De Duitse socioloog Hartmut Rosa waarschuwt voor een steeds versnellende samenleving die ‘geluk’ lijkt te hebben verwisseld met ‘kansen op geluk’. We focussen ons op het scheppen van de voorwaarden om gelukkig te worden: een optimale gezondheid, de perfecte opleiding of baan waarbij we onszelf voortdurend opjagen om geen kansen te missen en te consumeren zodat we een zo’n groot mogelijke kans op geluk hebben zonder stil te staan bij wat we daadwerkelijk nodig hebben om betekenis aan ons leven te geven.[vi]

Daarmee is niet gezegd dat technologie géén bijdrage levert aan gezondheid en welzijn. Ze doet dat echter alleen wanneer ze voorziet in extra begrip, voorlichting en begeleiding en voor zover ze rekening houdt met het feit dat elk leven in tragiek en kwetsbaarheid bevat. En ervan uitgaat dat gezondheid en welzijn uiteindelijk vooral een sociaal goed is, dat mensen alleen met elkaar kunnen verwerkelijken. Behalve techniek hebben we met andere woorden ook de ander nodig.

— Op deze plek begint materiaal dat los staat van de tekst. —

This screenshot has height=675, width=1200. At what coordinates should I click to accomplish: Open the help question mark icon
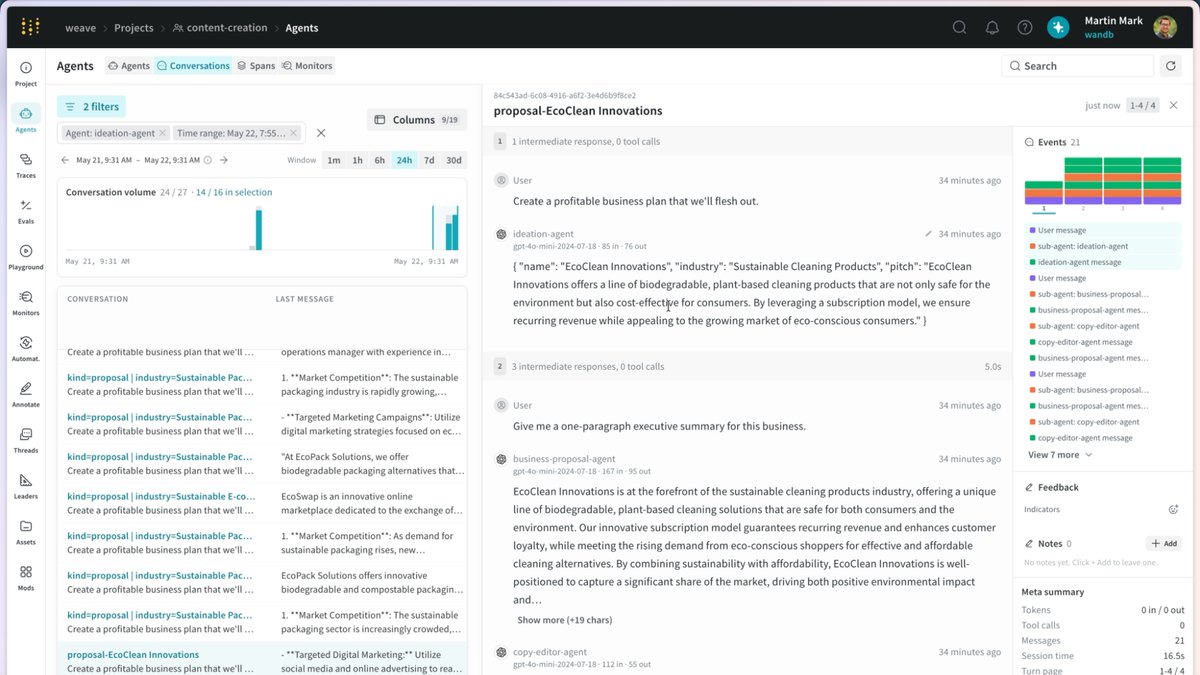coord(1025,27)
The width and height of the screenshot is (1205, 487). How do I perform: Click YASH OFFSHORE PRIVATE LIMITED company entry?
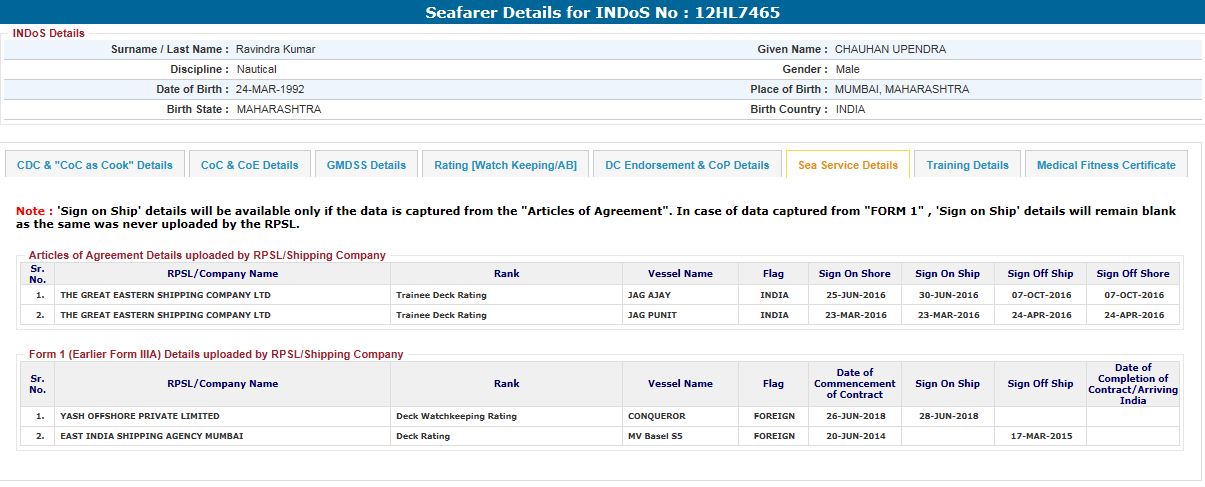[x=140, y=416]
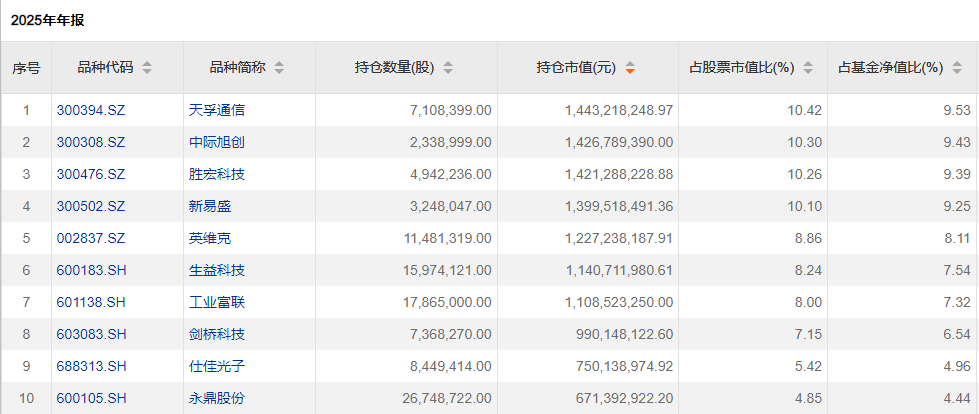Open the 英维克 stock link
The height and width of the screenshot is (414, 979).
(x=210, y=238)
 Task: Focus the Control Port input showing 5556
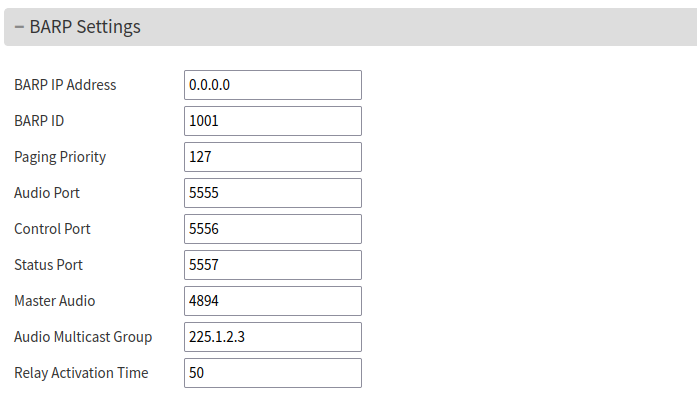point(272,229)
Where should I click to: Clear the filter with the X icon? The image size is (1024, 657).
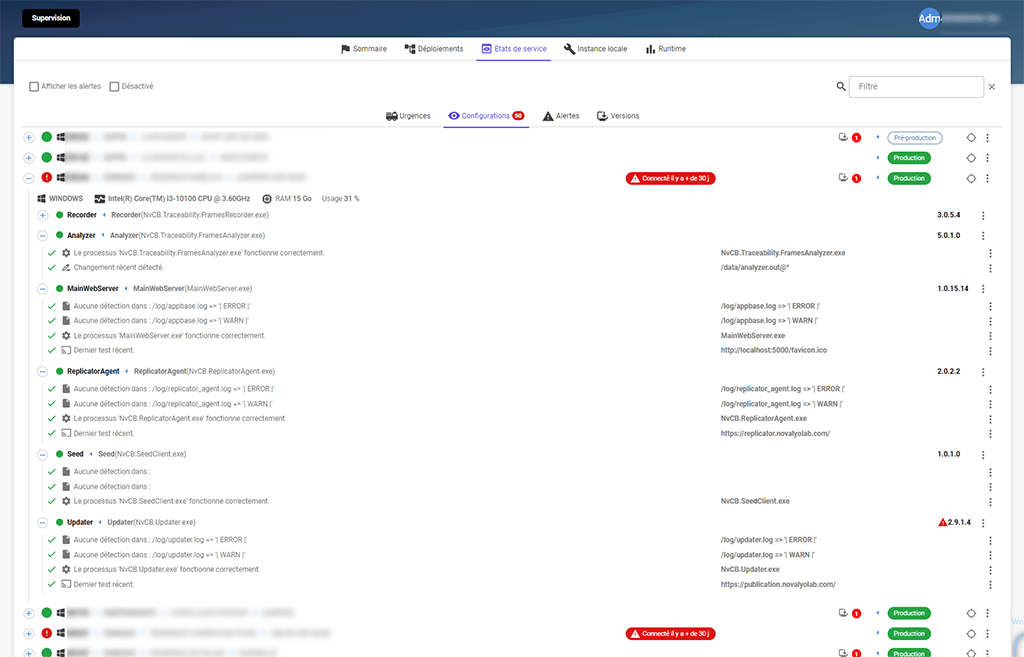tap(992, 87)
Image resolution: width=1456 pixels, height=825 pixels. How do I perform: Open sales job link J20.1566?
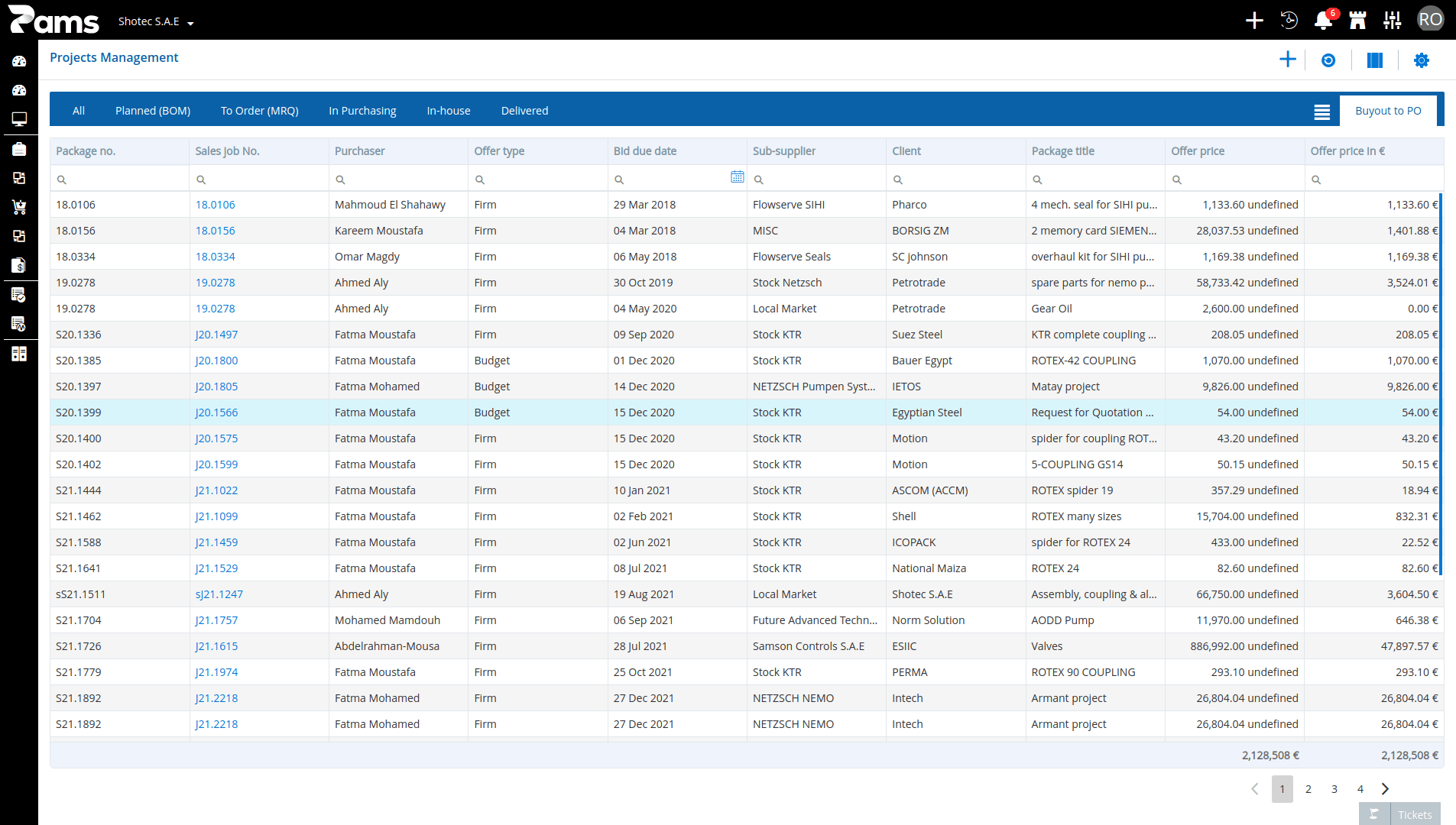click(x=216, y=412)
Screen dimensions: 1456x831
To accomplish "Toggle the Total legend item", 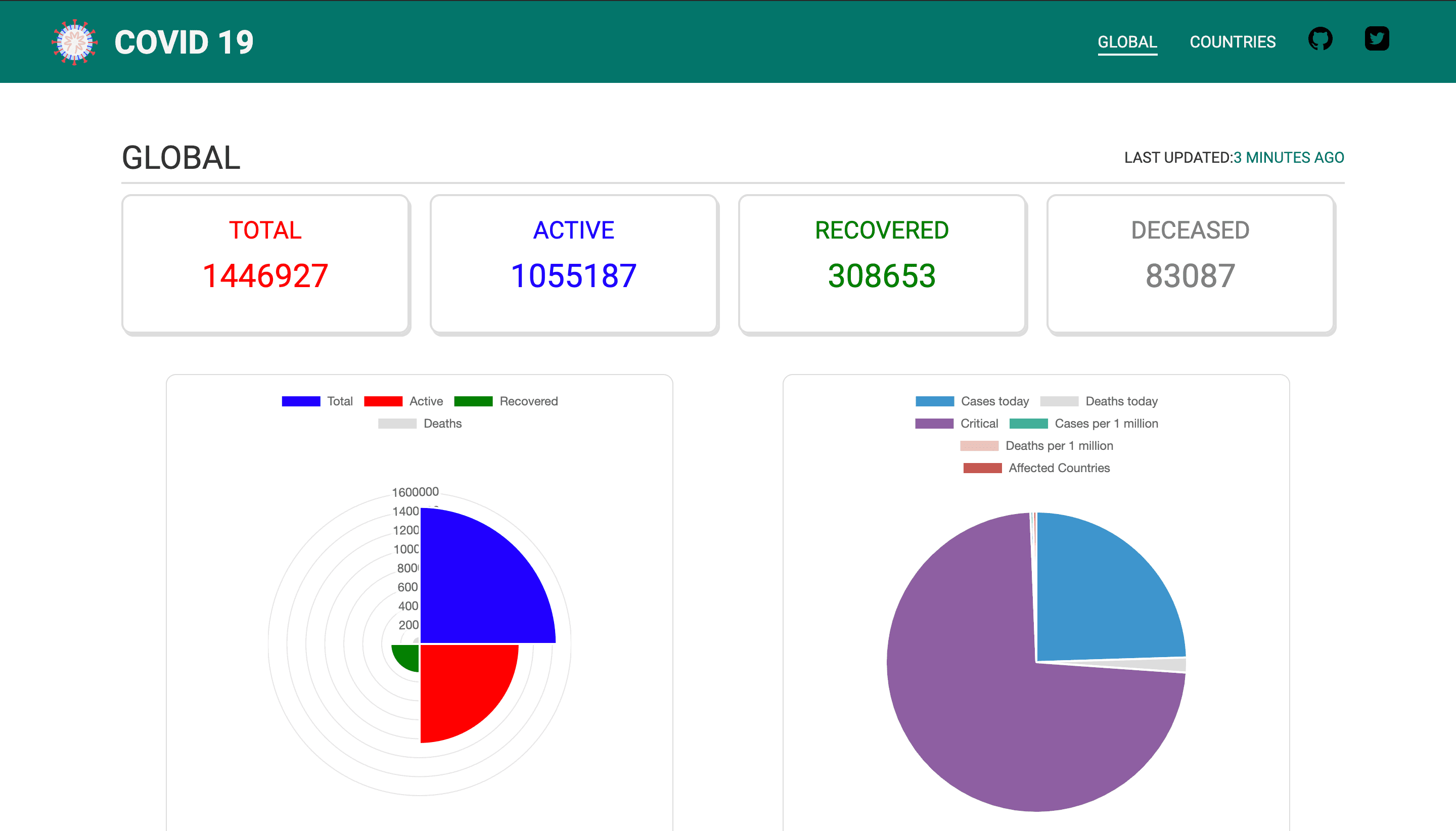I will pos(317,401).
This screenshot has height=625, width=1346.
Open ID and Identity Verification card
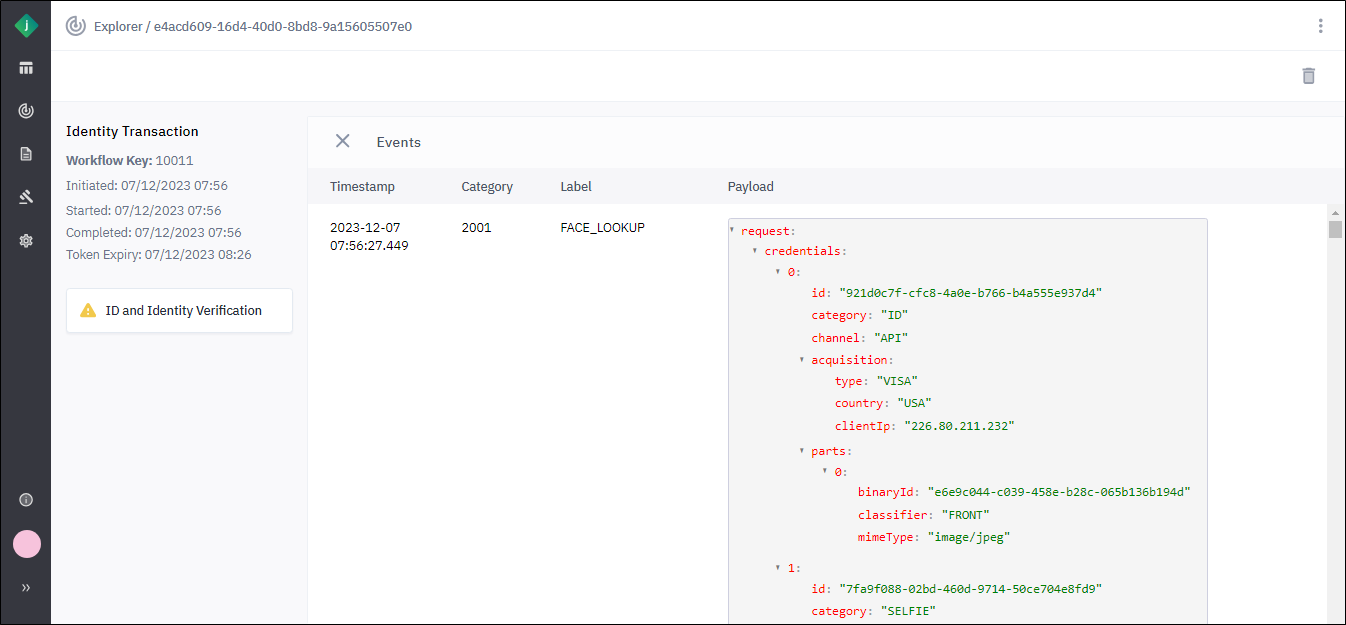179,310
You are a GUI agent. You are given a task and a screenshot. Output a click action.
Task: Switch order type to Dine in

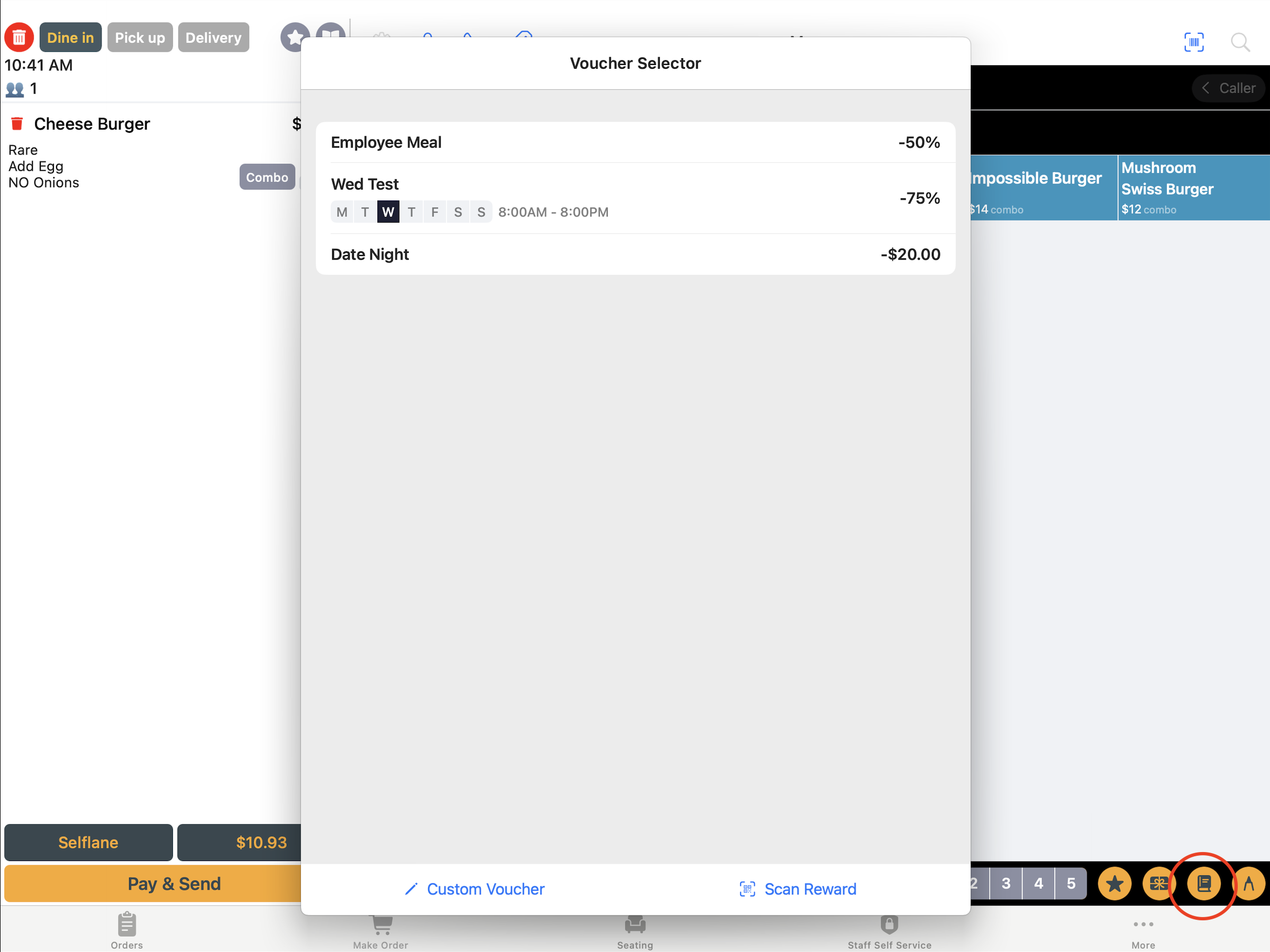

Alistair Niemeijer is universitair docent Zorgethiek van de Universiteit voor Humanistiek. Dit artikel is mede gebaseerd op de inleiding die Niemeijer hield op de Zorgsalon ‘Technologie, bewegingsvrijheid en dementie: wat, waarom en voor wie?’ georganiseerd door Tranzo, het wetenschappelijk centrum voor Zorg en Welzijn van Tilburg University.

 

Noten:

[i] Sharon, T. (2016). Solidariteit in een tijdperk van mobiele en gepersonaliseerde gezondheid. Lessen van de Quantified Self. Tijdschrift voor Gezondheidszorg en Ethiek, 26, 3: pp. 66-70

[ii] https://nos.nl/nieuwsuur/artikel/2224717-gezonde-leefstijl-kan-tachtig-procent-hart-en-vaatziekten-voorkomen.html

[iii] Dickenson, D. (2016). Me Medicine vs. We Medicine. Reclaiming Biotechnology for the Common Good. New York: Columbia University Press.

[iv] Devisch, I. (2013). Ziek van gezondheid. Amsterdam: De Bezige Bij.

[v] https://www.stadszaken.nl/ruimte/mensen/1824/we-zijn-gelukkig-volgens-het-scp

[vi] Rosa, H. (2016). Resonanz. Eine Soziologie der Weltbeziehung. Berlin: Suhrkamp Verlag, p. 21-24.

Leget, C. (2019). De prijs van vrijheid. Over de positie van sociaal kwetsbare jongeren met beperkte cognitieve vaardigheden in de samenleving. 7e Els Borstlezing. Den Haag: CEG.

Pols, J. (2013). De 'Chronificering' van het ziekzijn. Oratie op 27 september 2013.